▶ **Prompt 1**
From the Gore Vidal memoir excerpt, output the passage starting with "Editor’s note: In" and going on through "entirely surreal image.".
▶ **Prompt 2**
According to the Gore Vidal memoir excerpt, how many Bonus Army veterans were encamped around Washington by June 1932?
▶ **Prompt 3**
Resume the memoir excerpt about the Depression and the Bonus Army, picking up right after its last sentence.

VIDEO: Watch Vidal read a portion of this chapter (Flash required) or try Quicktime.

By Gore Vidal

Editor’s note: In this Truthdig exclusive excerpt from his just-released book, “Point to Point Navigation: A Memoir,” National Book Award-winning author Gore Vidal recounts Depression-era episodes of his life involving his grandfather T.P. Gore, the blind senator from Oklahoma, along with a political awakening that followed young Vidal’s viewing of “The Prince and the Pauper.”

Chapter Five

My memory of the Depression is more of talk on the radio and in the house than of actual scenes of apple-selling in the street. Also, I did not always understand what I heard. When stock market shares fell, I thought that chairs were falling out of second-story windows. I did know that senators spent their days in the Senate chamber passing bills—dollar bills, I thought—from one to another, by no means an entirely surreal image.

At the age of five I sat in the Senate gallery and watched as T. P. Gore was sworn in for a fourth term. Defeated in 1920, he had made a triumphant return in 1930. I recall the skylit pale greens of the chamber so like the aquarium in the basement of the Commerce Building. I was also very much aware of my grandfather’s enemy (and my father’s friend and employer), the loudly menacing Franklin D. Roosevelt, with a black spot—like a dog’s—over his left eyebrow. He was always in the papers and on the radio; worse, there he was in practically every newsreel, smiling balefully at us and tossing his huge head about.

Finally, in the spring of 1932, I saw at first hand history before it was screened. A thousand veterans of the First World War had arrived in the capital to demand a bonus for their services in the late and, to my grandfather, unnecessary war. These veterans were known as the Bonus Army, or Boners for short. By June, there were seventeen thousand of them encamped around Washington and in deserted buildings near the Capitol. The city panicked. There was talk of a revolution, like the recent one in Russia, or the one in France, which I knew so well from having seen so many movies.

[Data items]
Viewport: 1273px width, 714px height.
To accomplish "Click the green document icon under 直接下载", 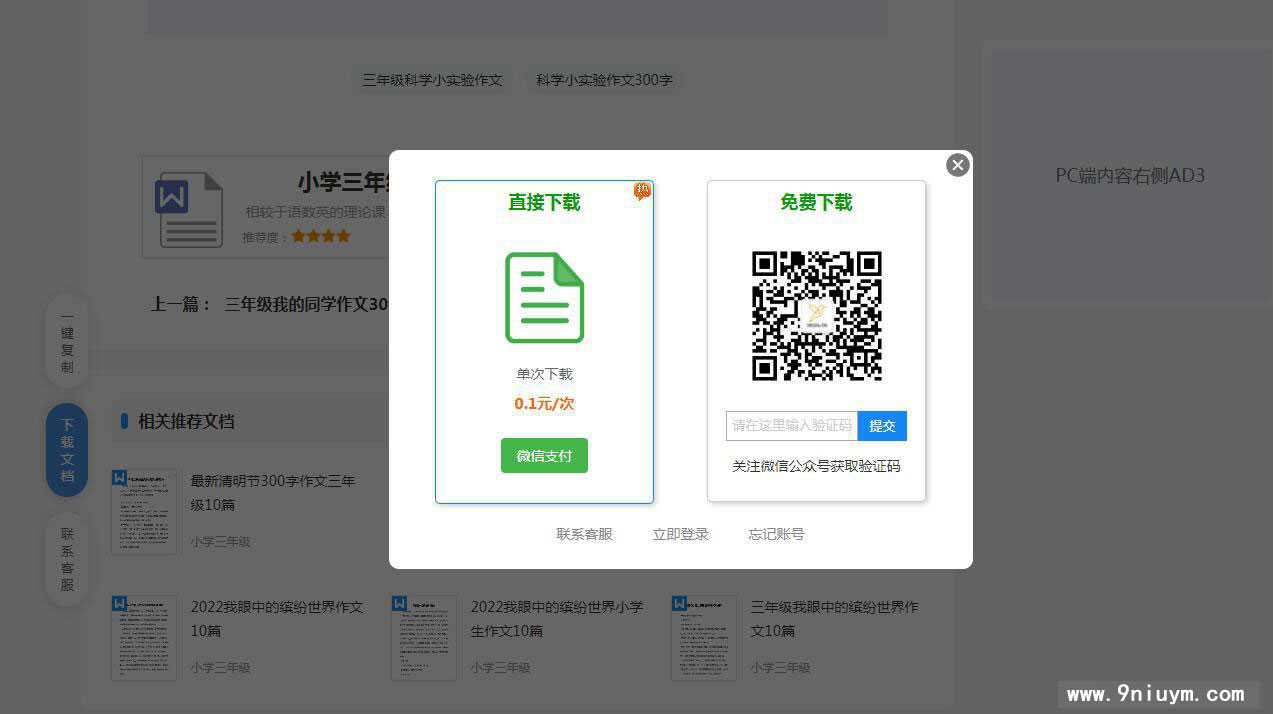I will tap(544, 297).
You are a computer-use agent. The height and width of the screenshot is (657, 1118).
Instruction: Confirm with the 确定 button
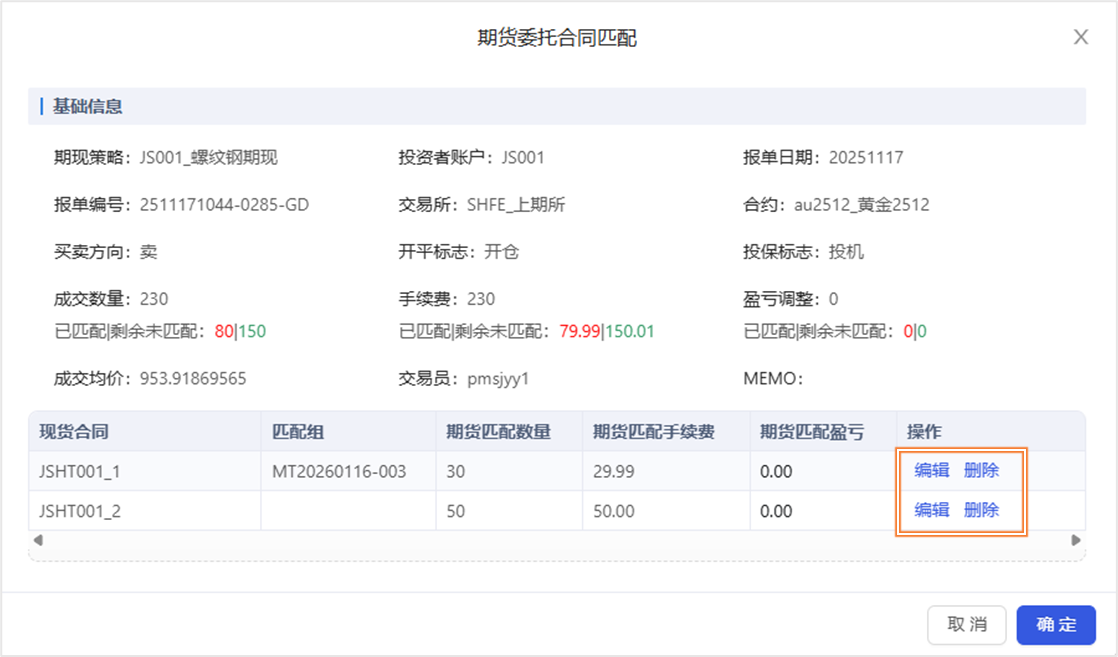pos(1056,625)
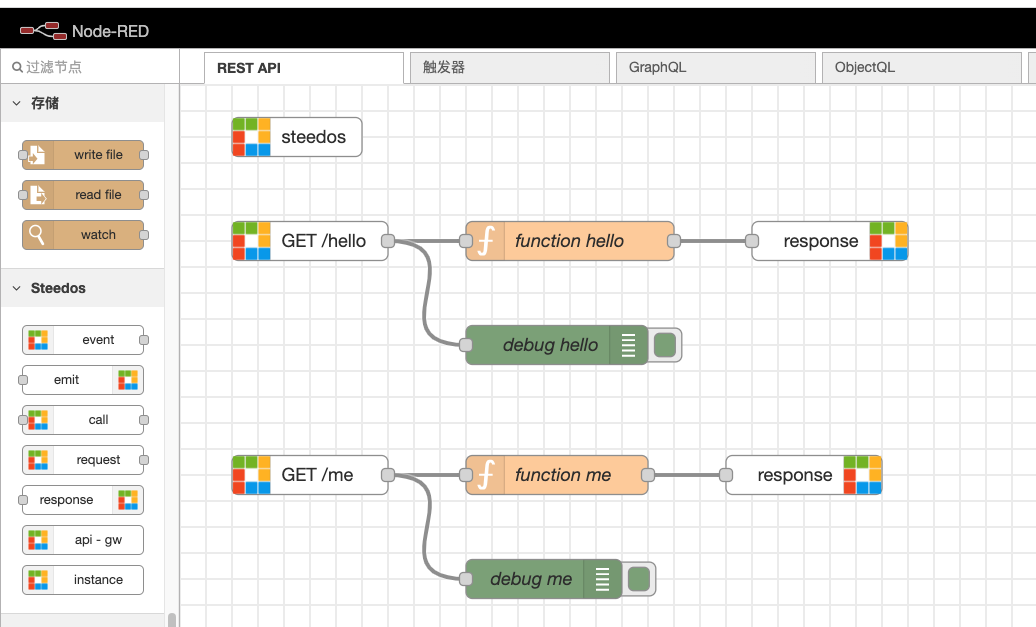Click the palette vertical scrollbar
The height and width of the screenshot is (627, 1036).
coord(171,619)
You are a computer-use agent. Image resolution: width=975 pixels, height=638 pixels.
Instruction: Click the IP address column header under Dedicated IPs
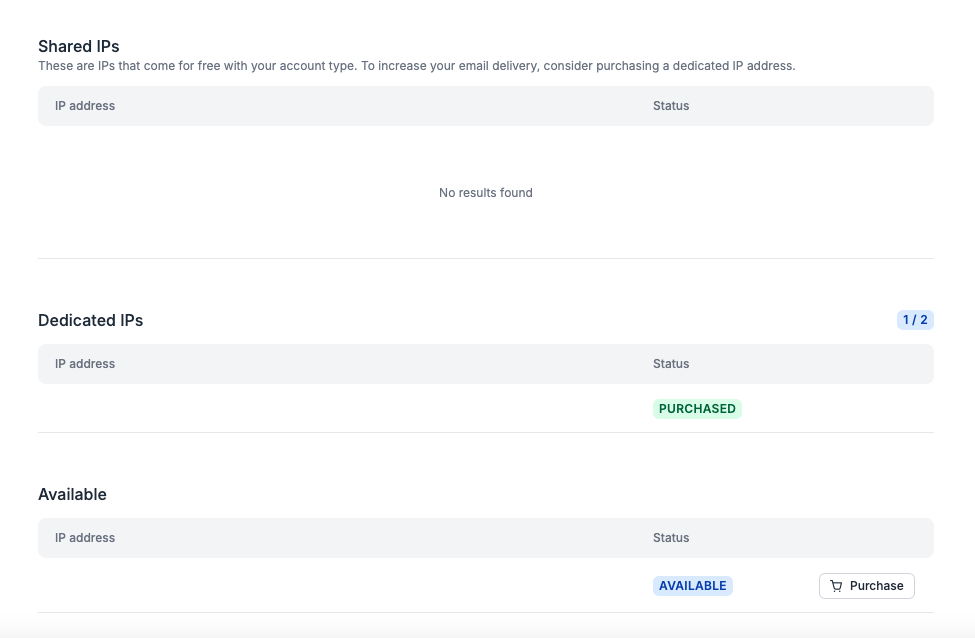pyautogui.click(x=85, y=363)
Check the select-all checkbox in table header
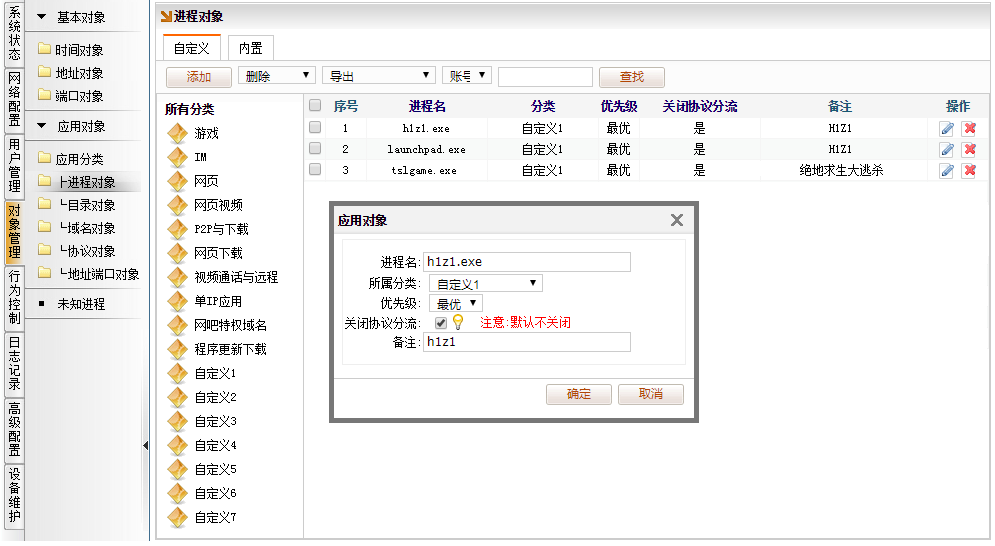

▶ **Answer 1**
Editor’s note: In this Truthdig exclusive excerpt from his just-released book, “Point to Point Navigation: A Memoir,” National Book Award-winning author Gore Vidal recounts Depression-era episodes of his life involving his grandfather T.P. Gore, the blind senator from Oklahoma, along with a political awakening that followed young Vidal’s viewing of “The Prince and the Pauper.”

Chapter Five

My memory of the Depression is more of talk on the radio and in the house than of actual scenes of apple-selling in the street. Also, I did not always understand what I heard. When stock market shares fell, I thought that chairs were falling out of second-story windows. I did know that senators spent their days in the Senate chamber passing bills—dollar bills, I thought—from one to another, by no means an entirely surreal image.

▶ **Answer 2**
Seventeen thousand.

▶ **Answer 3**
At first, I thought that the Boners were just that—white skeletons like those jointed cardboard ones displayed at Halloween. Bony figures filled my nightmares until it was explained to me that these Boners were not from slaughterhouses but from poorhouses. My grandfather was against granting them a bonus. A onetime fiery populist from the Mississippi up-country, and a contributor to the only socialist constitution of the fifty states, he had come to the conclusion that “if there was any race other than the human race, I’d go join it.” He was a genuine populist; but he did not like people very much. He always said no to anyone who wanted government aid. On one memorable occasion, the blind senator was denounced to his face by a blind suppliant for federal aid. On the other hand, he believed in justice—due process, anyway—for all, equally.

As the summer grew hotter and the Depression deepened, and Congress debated whether or not to give the veterans a bonus, rumors spread: they had attacked the White House; they had fired on the Capitol; and, most horribly, they were looting the Piggly Wiggly grocery stores. I dreamed of skeletons on the march; of Boris Karloff, too—all bones and linen wrapping.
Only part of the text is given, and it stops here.